The transition from sub-critical vapor to super-critical fluid conditions comes together with a sharp decrease in fluid compressibility6, resulting in an abrupt change in the seismic properties of the rock volume hosting the SCF. In fact, rocks hosting vapor-filled fractures behaves differently from rocks hosting fluid-filled fractures, during the propagation of seismic P-waves19. In the first case vapor-filled fractures give rise to a extremely pronounced P-wave anisotropy in the rock volume, in the latter case the rocks almost behave as an isotropic medium. Thus, the sharp termination at depth of a highly anisotropic, vapor-filled rock volume can mark the transition to SCF conditions. We exploit this characteristic for mapping the SCF-bearing horizons, using recordings of teleseismic converted waves, i.e. receiver function, RF20. RF analysis has been widely used to map anisotropic materials at depth21,22. Sophisticated tools have been developed for extracting from RF data-sets the signals related to anisotropy23,24. In this study, we image the SCF-bearing horizons as the sharp termination of highly anisotropic materials at depth, found by means of RF analysis and modeling.
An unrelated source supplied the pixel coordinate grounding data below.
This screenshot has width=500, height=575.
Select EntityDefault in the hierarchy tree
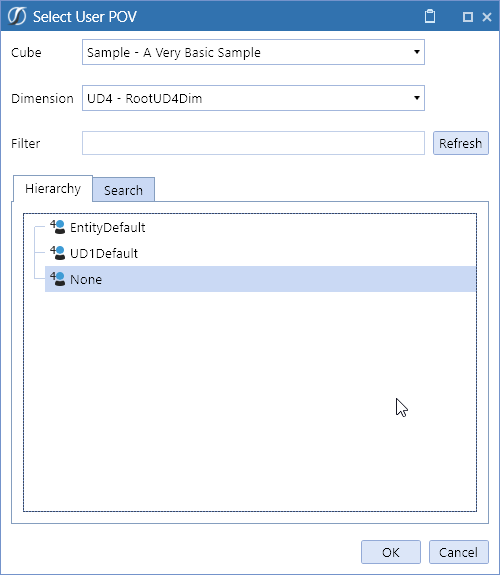[107, 227]
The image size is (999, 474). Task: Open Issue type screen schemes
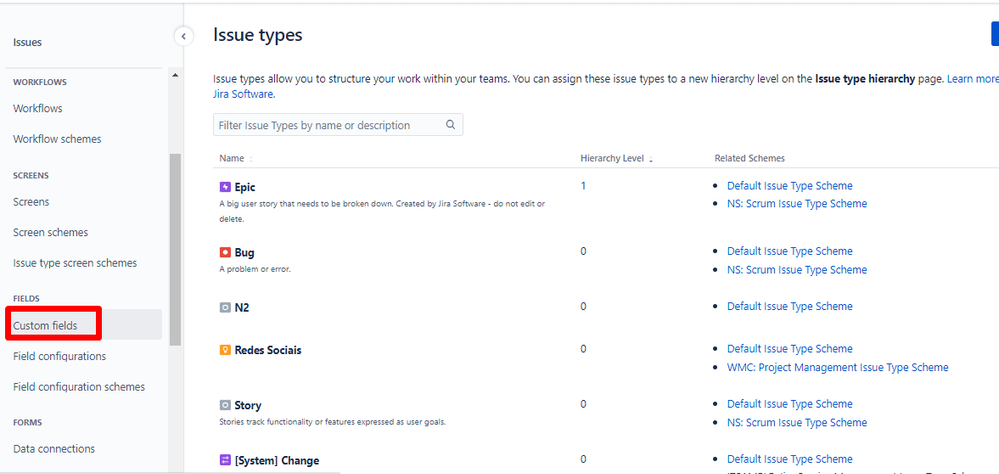tap(75, 263)
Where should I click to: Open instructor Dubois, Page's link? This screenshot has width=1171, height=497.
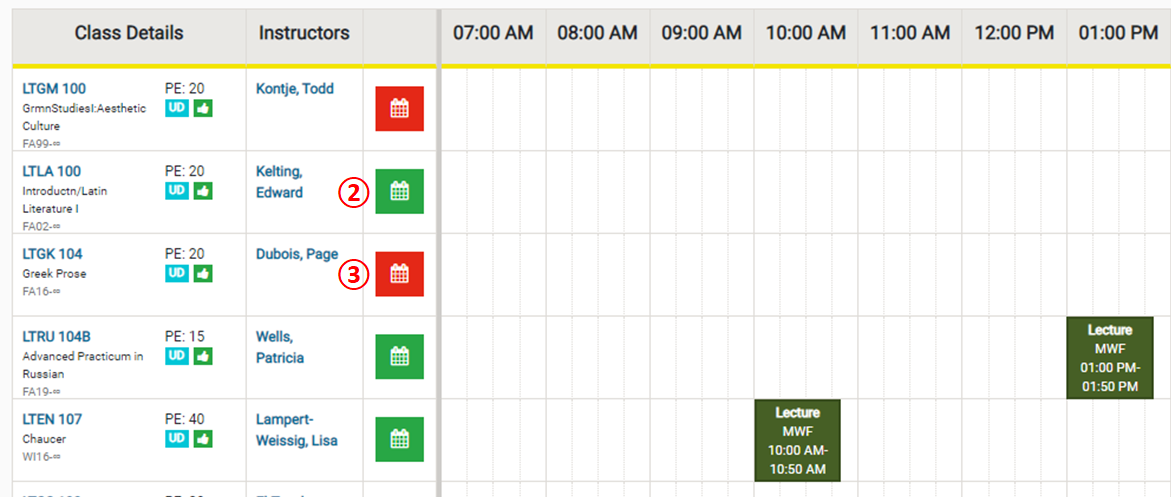pos(297,254)
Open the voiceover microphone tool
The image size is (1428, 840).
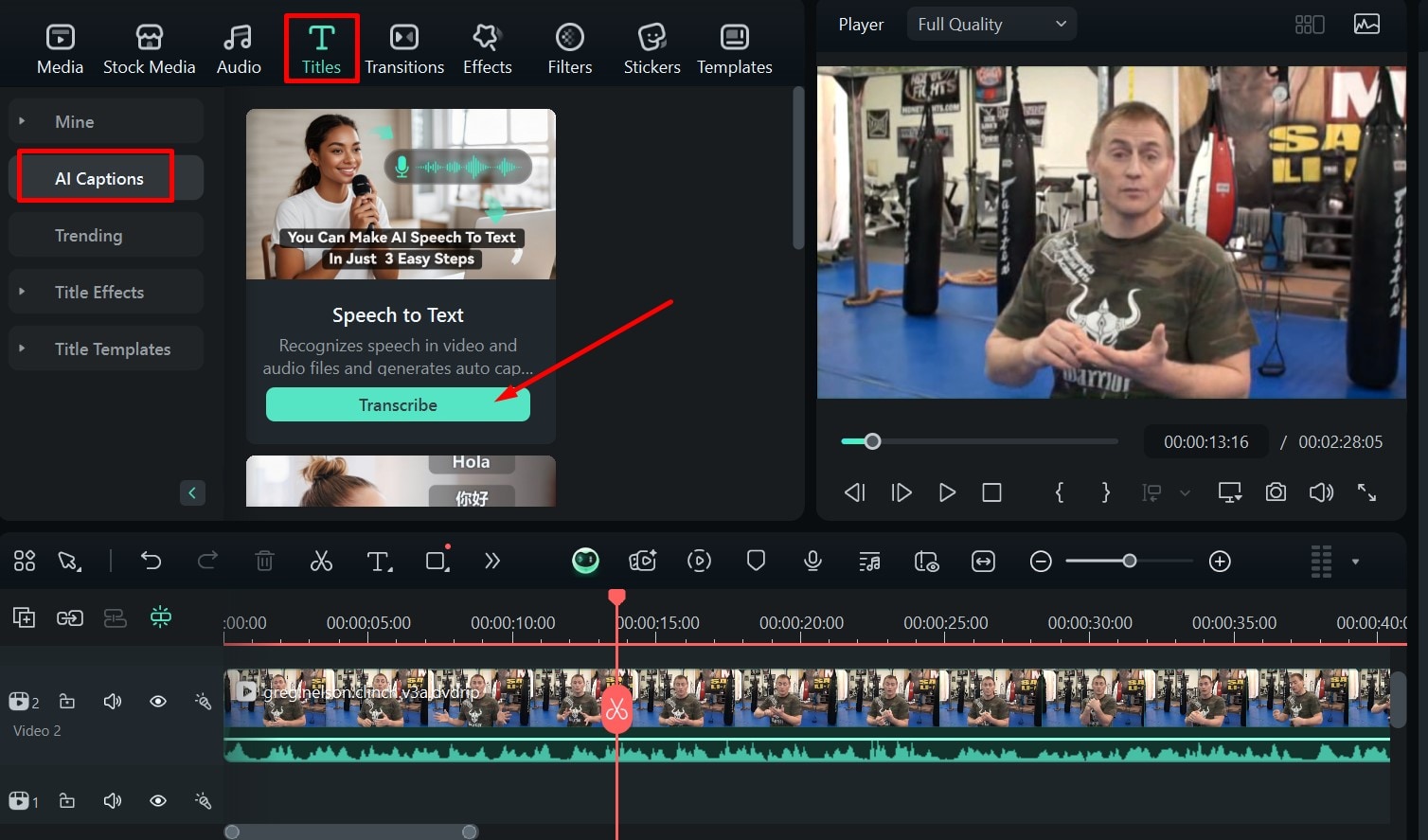point(812,562)
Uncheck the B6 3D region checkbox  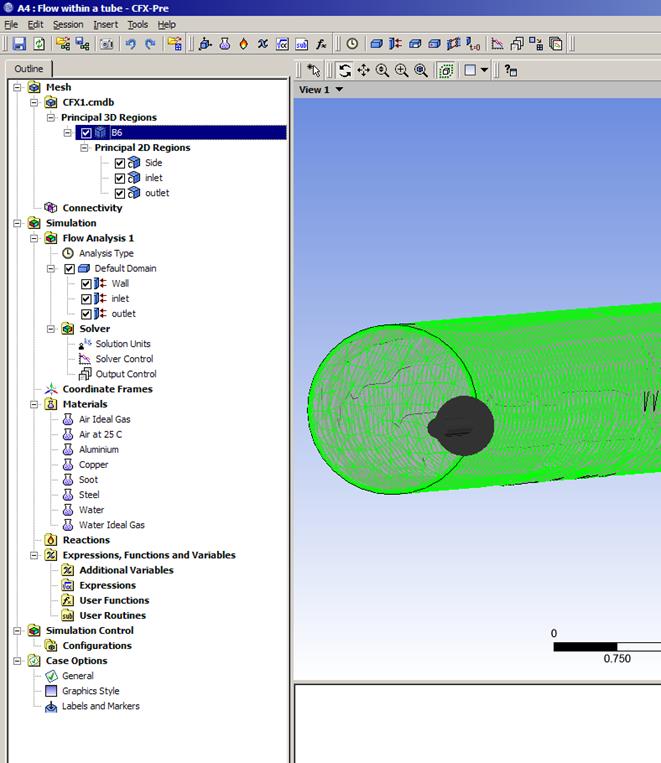86,133
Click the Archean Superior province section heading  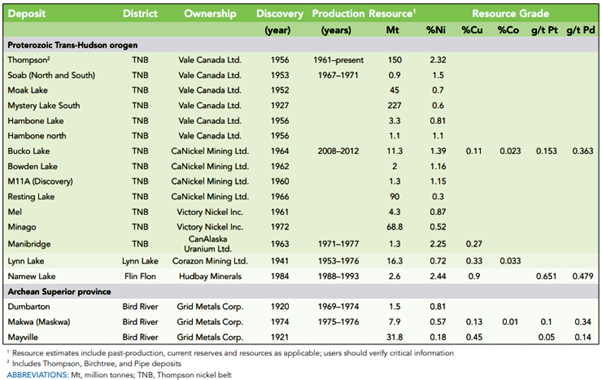point(59,292)
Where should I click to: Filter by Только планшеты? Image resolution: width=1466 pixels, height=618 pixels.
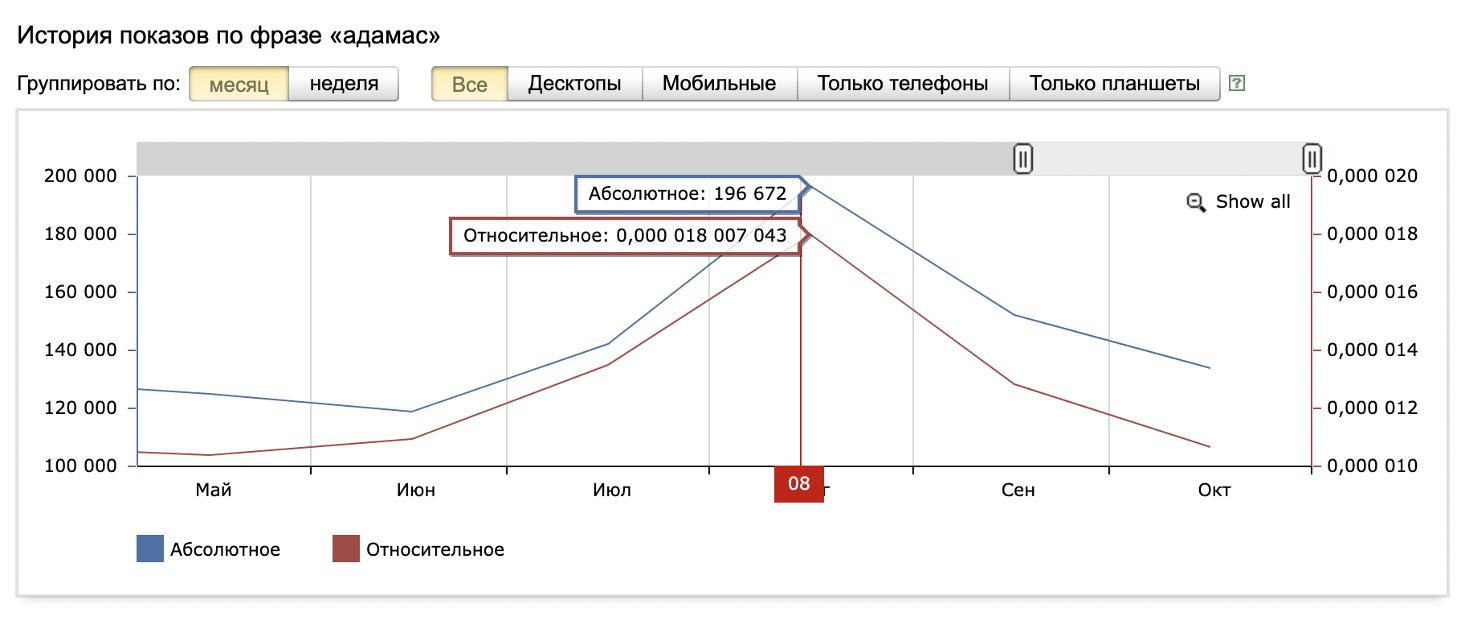click(1115, 84)
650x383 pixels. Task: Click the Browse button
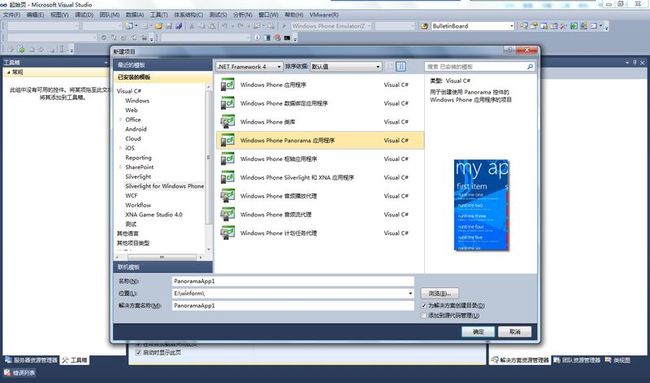pyautogui.click(x=440, y=293)
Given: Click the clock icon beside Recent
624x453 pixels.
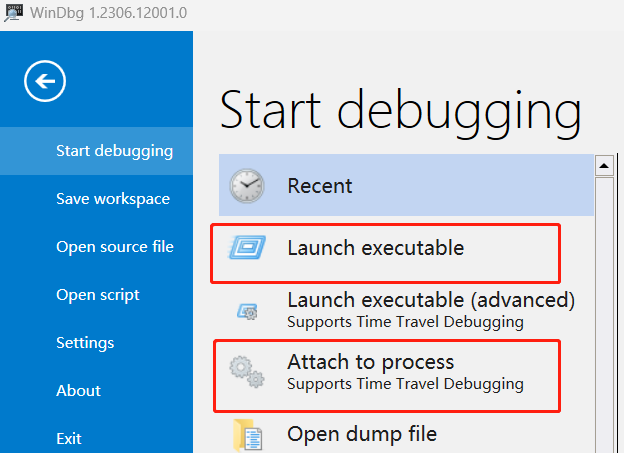Looking at the screenshot, I should [x=246, y=186].
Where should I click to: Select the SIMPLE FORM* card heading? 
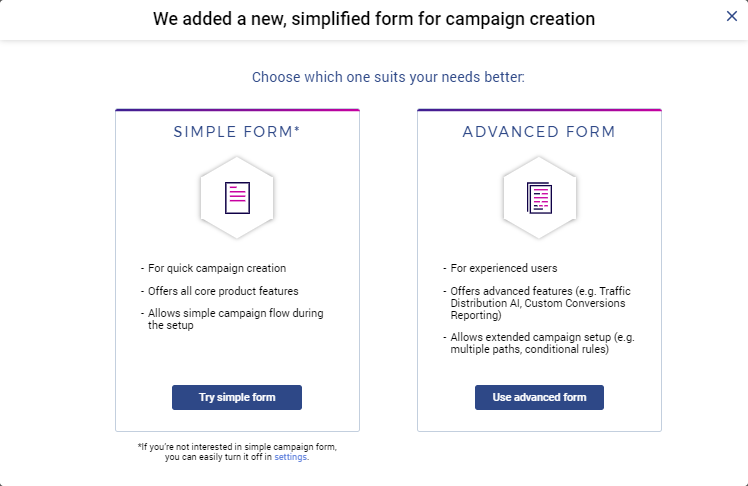pyautogui.click(x=235, y=132)
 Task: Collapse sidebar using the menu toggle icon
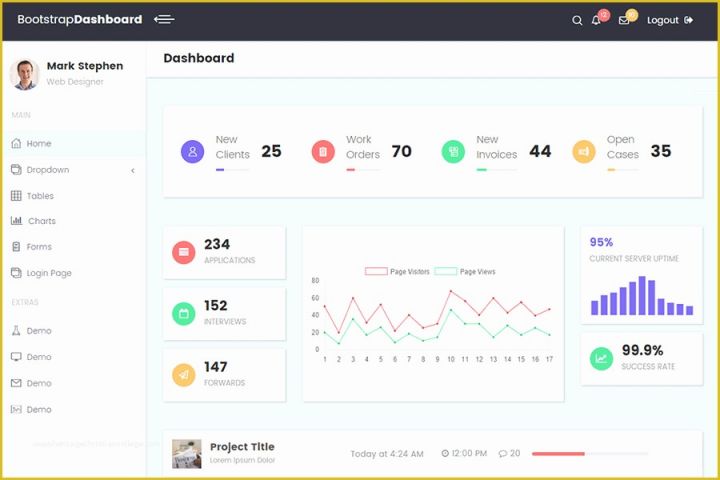tap(164, 19)
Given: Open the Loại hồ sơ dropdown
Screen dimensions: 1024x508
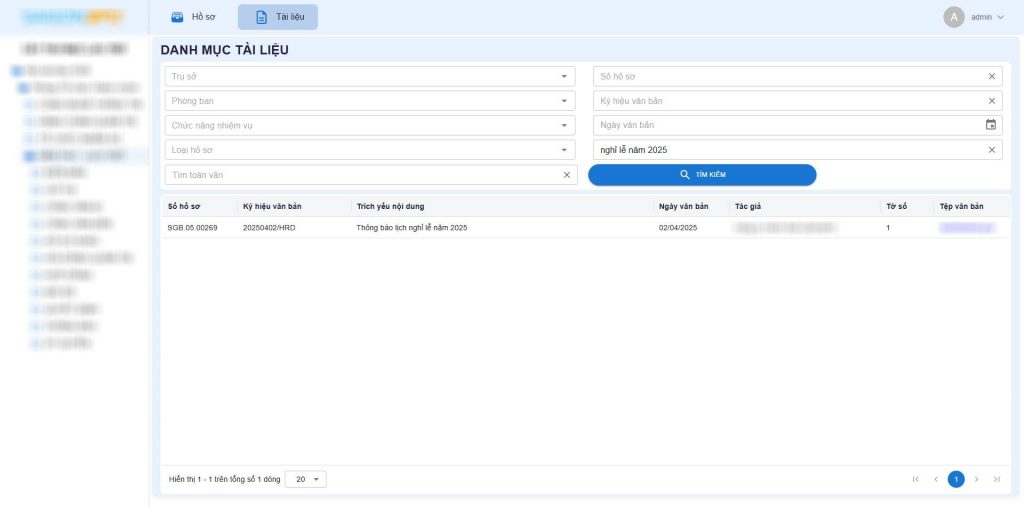Looking at the screenshot, I should [563, 150].
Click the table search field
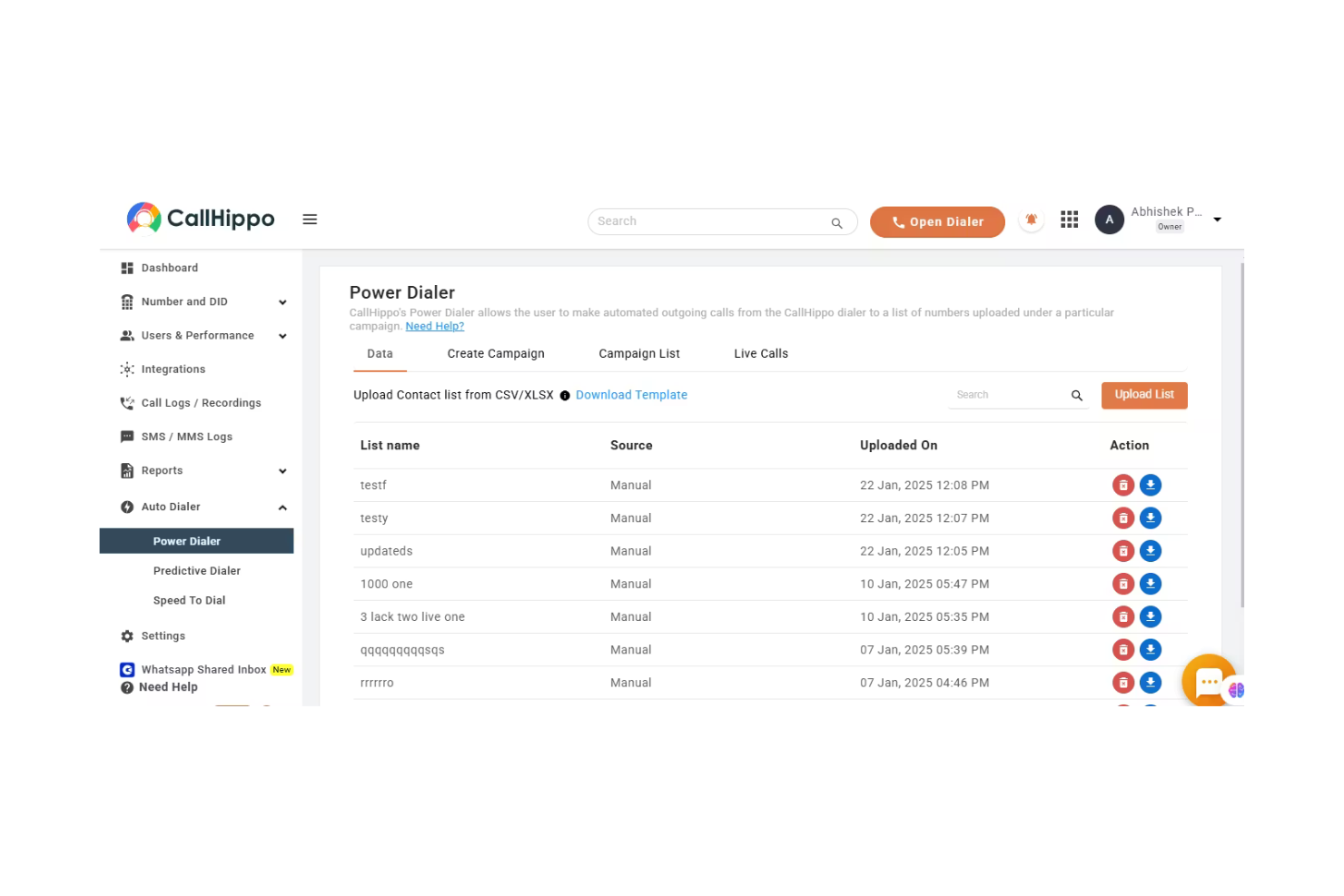Viewport: 1344px width, 896px height. [x=1008, y=395]
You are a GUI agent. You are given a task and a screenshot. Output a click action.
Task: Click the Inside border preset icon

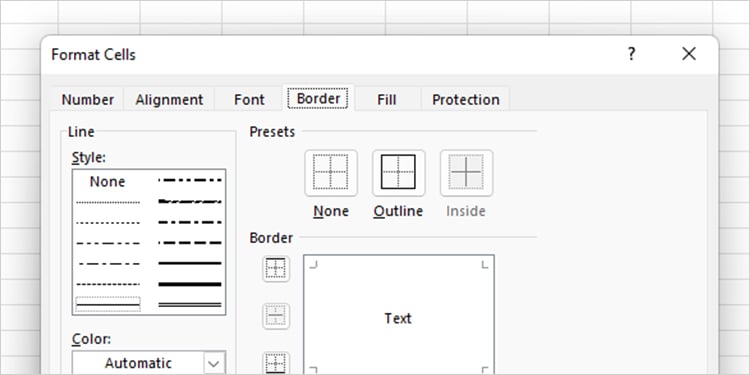(x=466, y=172)
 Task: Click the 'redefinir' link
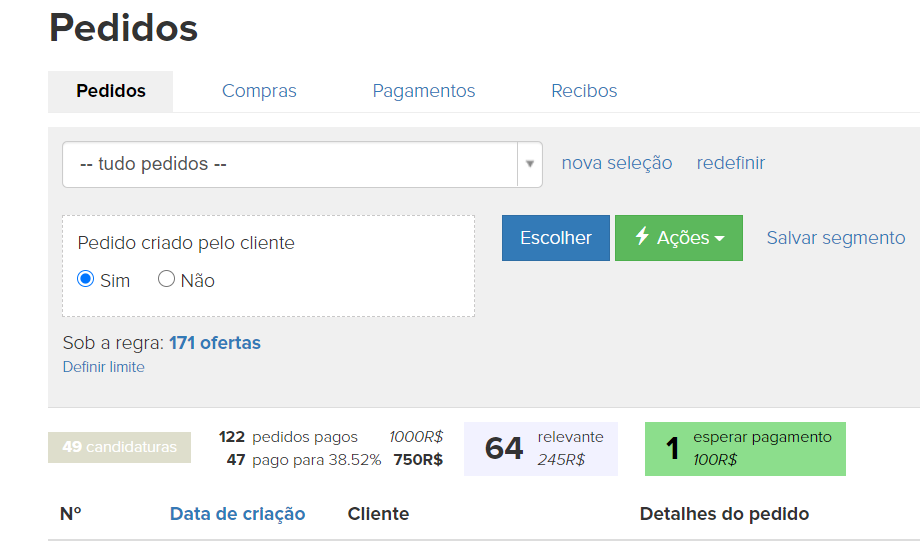coord(731,163)
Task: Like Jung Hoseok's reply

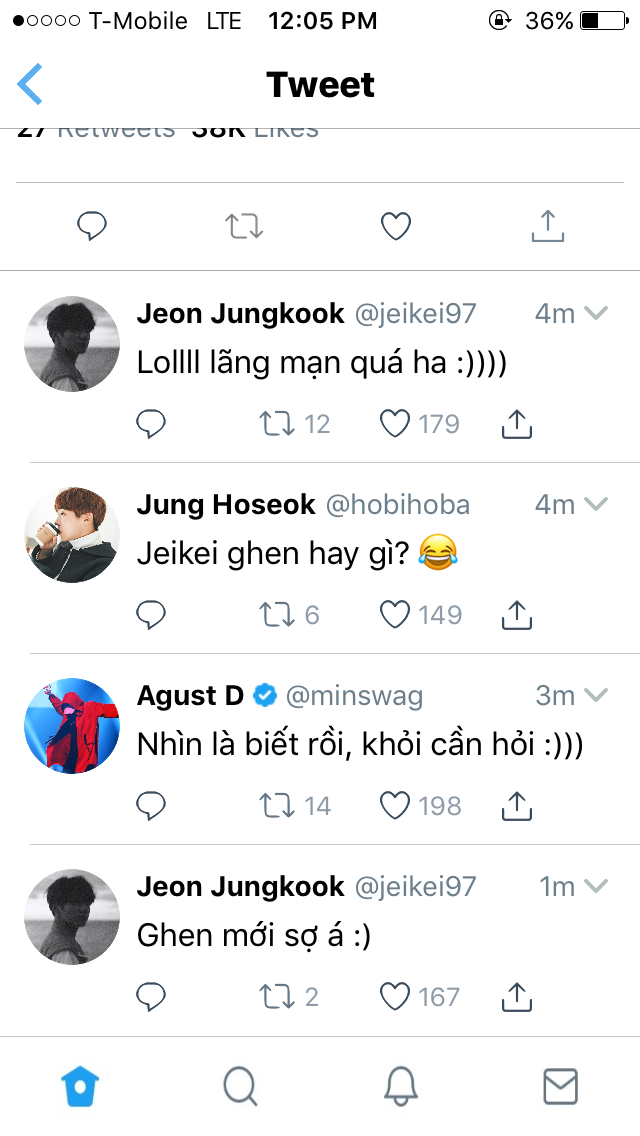Action: (x=396, y=614)
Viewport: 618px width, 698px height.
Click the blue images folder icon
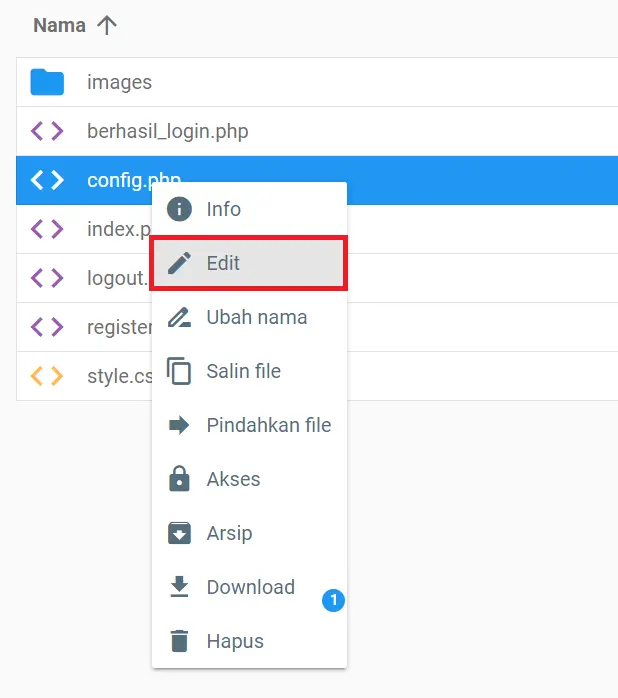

The position of SCF-bearing horizons at depth is also compared with precisely located miscroseismicity to evaluate the presence of significant fracture permeability.

Results

The knowledge of SCF physical properties and of the geometry of SCF-bearing horizons is straightforward to enhance their geothermal exploitation. Results from the analysis of teleseismic data recorded from broadband stations installed across the Larderello field furnish a clear seismic evidence of SCF-bearing horizons in a geothermal area. Here we briefly illustrate the seismic data and the methodology used to map the SCF-bearing horizons, leaving the details to the Method section. The transition from sub-critical vapor to super-critical fluid concides with an approximately two order of magnitude decrease in fluid compressibility (or, conversely, a two order of magnitude increase in fluid bulk modulus κ f ). This variation in compressibility strongly affects P-wave seismic anisotropy related to the rocks hosting the vapor-filled fractures19, and, thus, the transition to SCF can be spotted out by means of the analysis of seismic data. Teleseismic waveforms are routinely used to compute RF data-sets, i.e. series of teleseismic P-to-s converted waves generated at near-receiver seismic discontinuities20. A RF data-set contains information about the presence of anisotropy at depth in terms of 2π periodic amplitude variations of such P-to-s converted waves, as a function of the direction of the incoming P-wave25. Extracting periodic signals, so called angular harmonics, from RF data-set gives the opportunity to map the boundary of anisotropic materials at depth23.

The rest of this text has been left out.